The Departments indicated that they will set an applicability date for these requirements through guidance. They anticipate such guidance to be issued within six months of publication of the final rules and to take effect four months thereafter — so approximately 10 months after these final rules are published.
IDR Registry
The final rule requires payors to register with the Departments. Payors are required to disclose their legal name and whether they have opted in to state insurance regulation. Each registrant receives an IDR registration number, which “will help providers accurately identify plans, issuers, and [Federal Employees Health Benefits] carriers as well as their contact information, reducing the number of ineligible disputes initiated within the Federal IDR process and reducing the number of disputes incorrectly initiated against the wrong plan or issuer.”
The registry requirements become applicable 90 business days after the Departments issue guidance announcing that the supporting functionality has become available.
Changes to Open Negotiation
The final rule moves the open negotiation process onto the federal IDR portal. Both the open negotiation notice and the noninitiating party’s response must now be submitted through the portal.
Another key change is that within 15 business days of the open negotiation notice, the noninitiating party must now respond with specified information, including, where applicable, a statement and supporting documentation explaining why the item or service is not subject to the federal IDR process. The Departments warn “that if a party fails to furnish an open negotiation response notice containing all required information to the other party and the Departments, the Departments may review and determine whether enforcement action may be appropriate.”
These changes apply to disputes with open negotiation periods beginning 90 days after the Departments issue guidance announcing that the supporting portal functionality has become available, which the Departments expect to release on a rolling basis this summer and to take approximately 24 months to fully implement.
Changes to IDR Initiation
Within three business days of IDR initiation, the noninitiating party must now respond with any objection to the selected IDRE and any objection to the dispute’s eligibility for the federal IDR process.

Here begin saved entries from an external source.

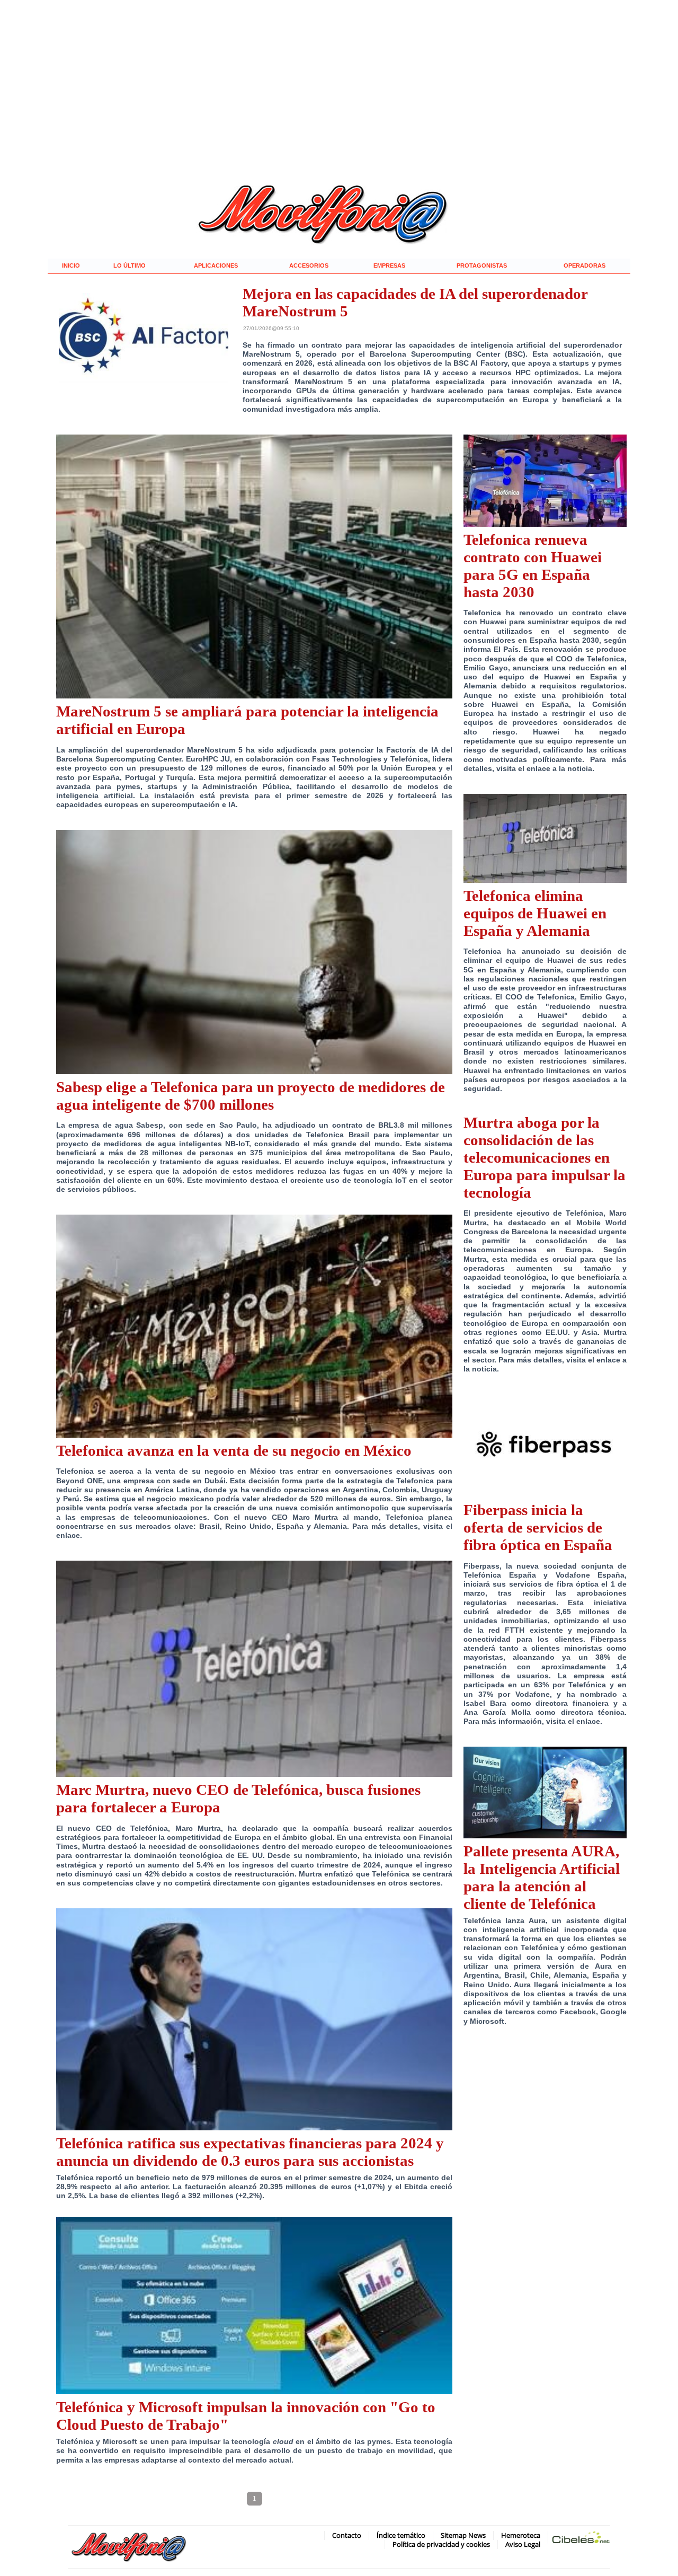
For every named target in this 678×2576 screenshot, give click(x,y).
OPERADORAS (584, 265)
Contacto (346, 2535)
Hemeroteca (520, 2535)
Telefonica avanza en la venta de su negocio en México (234, 1450)
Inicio (71, 265)
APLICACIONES (216, 265)
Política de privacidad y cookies (441, 2544)
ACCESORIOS (308, 265)
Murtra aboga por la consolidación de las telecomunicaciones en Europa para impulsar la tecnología (544, 1157)
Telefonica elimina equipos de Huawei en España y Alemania (534, 913)
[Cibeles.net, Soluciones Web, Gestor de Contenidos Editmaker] (581, 2539)
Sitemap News (463, 2535)
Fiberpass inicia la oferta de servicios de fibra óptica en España (537, 1527)
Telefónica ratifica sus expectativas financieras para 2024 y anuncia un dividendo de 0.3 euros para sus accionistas (250, 2152)
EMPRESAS (389, 265)
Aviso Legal (522, 2544)
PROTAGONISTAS (482, 265)
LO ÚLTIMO (129, 265)
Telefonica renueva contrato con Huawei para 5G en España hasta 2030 (532, 565)
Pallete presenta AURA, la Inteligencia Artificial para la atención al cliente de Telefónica (541, 1877)
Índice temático (401, 2535)
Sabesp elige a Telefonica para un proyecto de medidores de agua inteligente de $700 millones (250, 1095)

The final rule also establishes a structured eligibility-review timeline. IDREs must determine eligibility — and notify the parties — within five business days of their selection.
These changes will become effective beginning 90 days after the Departments issue guidance.
Batching Rules
The final rule makes multiple changes to batching rules. Stakeholders can batch up to 50 items or services in a single dispute (up from 25).
To be eligible for batching, claims must meet several requirements:
- Items or services must involve the same payor;
- similar condition, satisfied in one of several ways —
- a single patient treated during a single patient encounter;
- different patients treated using the same or a comparable code;
- for anesthesia, radiology, pathology, and laboratory services, items or services within the same CPT Category I code range;
- furnished within the same 30-business-day period (with an adjustment to a cooling-off period).
These changes will become effective beginning 90 days after the Departments issue guidance.
Stakeholders should monitor publication and the Departments’ guidance closely and begin preparing to operate within the revised frameworks.